■ PAGE EXTRACT

Thus, since 1968, the dominant bourgeois preoccupation has been the proletariat, since they know that this is the main danger confronting them. We find a striking example of this situation in the current organization of the bourgeoisie's political apparatus: increasingly, to confront the class struggle, it is tending to put its left fractions into opposition, whereas world war demands a "national unity" which for the moment they are not able to institute. It is the class struggle that is on the agenda.
But even if the working class holds back the tendencies towards war, this does not mean that inter-imperialist tensions cease to exist. On the contrary, they can only get worse under the pressure of the crisis. The proletarian struggle is unable to prevent the multiplication of localized imperialist conflicts; what it prevents is their generalization into a third holocaust.
Inter-imperialist tensions never disappear under capitalism, and the pacifist illusion -- ie the illusion of a peaceful capitalism -- is one of the worst poisons for the proletariat. Even during the 1980 mass strike in Poland, when the two blocs were thick as thieves in isolating and defeating the Polish proletariat, inter-imperialist tensions did not disappear -- even if they were pushed into the background: conflicts continued on the periphery, and the major powers' armaments programs leapt forward.

■ GIVEN DATA
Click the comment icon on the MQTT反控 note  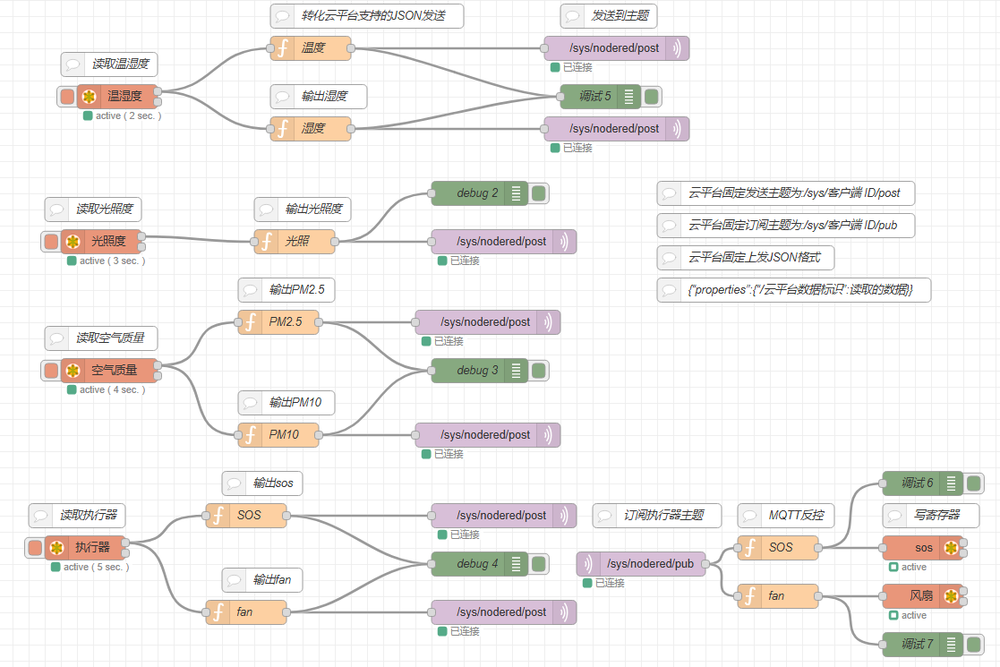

■ WORK TO DO
A. Reproduce word for word the part of the passage on inter-imperialist tensions from "But even if" up to and including "a third holocaust.".
B. According to the passage on inter-imperialist tensions, what does the proletarian struggle prevent?

■ SOLUTIONS PER TASK
A.
But even if the working class holds back the tendencies towards war, this does not mean that inter-imperialist tensions cease to exist. On the contrary, they can only get worse under the pressure of the crisis. The proletarian struggle is unable to prevent the multiplication of localized imperialist conflicts; what it prevents is their generalization into a third holocaust.

B. It prevents the generalization of localized imperialist conflicts into a third holocaust.